Distinctions Between
International and U.S. Foreign Relations Law Issues Regarding
Treatment of Suspected Terrorists
By Frederic L. Kirgis
June 2004
In the media reports on the legal
advice given to the President and other U.S.
officials on permissible and impermissible
methods of interrogating persons suspected
of terrorism, there has been confusion not
only about such things as the meaning of torture,
but also about the applicable bodies of law
that relate to the conduct of U.S. officials,
from the President on down. This Insight
seeks to clarify the relevant distinctions
between international law (primarily, treaties
and custom among nation-states) and the foreign
relations law of the United States (federal
law within the United States regulating the
conduct of foreign affairs), without passing
judgment on the legality of any reported treatment
of prisoners under either of these bodies
of law. [1]
The United States has consistently
regarded international law and U.S. foreign
relations law as overlapping side-by-side
legal systems, rather than as a hierarchical
system in which international law would invariably
trump U.S. law in U.S. courts. The overlap
occurs when specific international law rules
become incorporated into domestic law. This
can occur, for example, when a federal statute
implements a treaty to which the United States
is a party, or when a self-executing treaty
is intended to apply in domestic law without
any statutory implementation. Because the
two systems exist side-by-side, official action
that is lawful under U.S. federal law (for
example, action that is specifically authorized
by a constitutionally-permissible Act of Congress)

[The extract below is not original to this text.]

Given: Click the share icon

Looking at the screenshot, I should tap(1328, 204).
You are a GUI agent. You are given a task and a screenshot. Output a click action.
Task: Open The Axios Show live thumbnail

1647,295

could be unlawful under international law
(for example, if it is inconsistent with a
treaty to which the United States is a party).
Conversely, official action that is consistent
with international law (i.e., that is not
prohibited by any applicable treaty or custom)
could be unlawful under U.S. federal law (for
example, if it would violate First Amendment
guarantees of freedom of speech).
As reported by the media, [2] a classified memorandum by administration lawyers concluded
that the President need not comply with the
Convention Against Torture [3] (a treaty to which the United
States is a party) or with the federal statute
criminalizing torture outside the territorial
jurisdiction of the United States,
[4] if the President acts in his capacity
as commander-in-chief of the armed forces
during a war, including the war on terrorism.
Media reports did not clarify whether the
memorandum made that assertion as a matter
of international law or of U.S. foreign relations
law. In fact, it was made as a matter of
U.S. law. According to the memorandum, "Congress
lacks authority under Article I [of the Constitution]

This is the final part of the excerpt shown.